## start Source excerpt

Lately I have started paying more attention to the work of Michael Easter. He is not a stranger to many of you, as he's authored books such as The Comfort Crisis and Scarcity Brain.





Among the insights of his that most stick with me are these:

  • First, the tribes he lived with in Bolivia, and their diet — and lack of chronic illness.
  • Secondly, that we are filling ourselves with the plenty that is characteristic of this and the latter centuries — and we are dying for it.

It's the issue of plenty I'm rambling on about here.

HOW MUCH IS ENOUGH?

My Aunt Pauline wrote her memoirs, entitled "Lolly-Gaggin' All the Way" back in the 1970s, about growing up in a tiny rural Tennessee town. What comes away as most striking to me in this little book is the absence of pictures. The reader must depend on that wonderful human attribute of imagination. With that human feature comes individualization, as no two readers will imagine with the same perspective nor imagery. When she says the dog played in the puddle, no matter how well she may detail this event with her words, the individual reader's mind puts their peculiar spin on how it may have looked, as there is no visual aid in the document.

## end Source excerpt
## start Source data

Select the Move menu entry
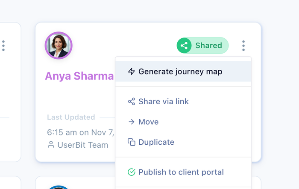[149, 122]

## end Source data

• [What to do]:
**1)** In the essay on plenty, what title did Aunt Pauline give her memoirs?
**2)** According to the essay on plenty, why does reading Aunt Pauline's memoir lead each reader to picture its events differently?
**3)** Write a continuation of the essay on plenty, starting after its final sentence.

• [Set of answers]:
**1)** "Lolly-Gaggin' All the Way"

**2)** The memoir has no pictures, so the reader has to rely on imagination. Because no two readers imagine with the same perspective or imagery, each mind gives a scene like the dog playing in the puddle its own spin.

**3)**
Visually we are drowning. Never coming up for air, we are submersed in a sea of endless images and videos. That is first.

Secondly, these have become a proxy for real vistas.

Thirdly, some of us are waking up to this, and have begun the struggle of what to do about it.

STEWARDS OF THE TECH

With all innovation, we have it all before we actually understand purpose or have developed the character to use it well for the good of all. Enter Jurassic Park.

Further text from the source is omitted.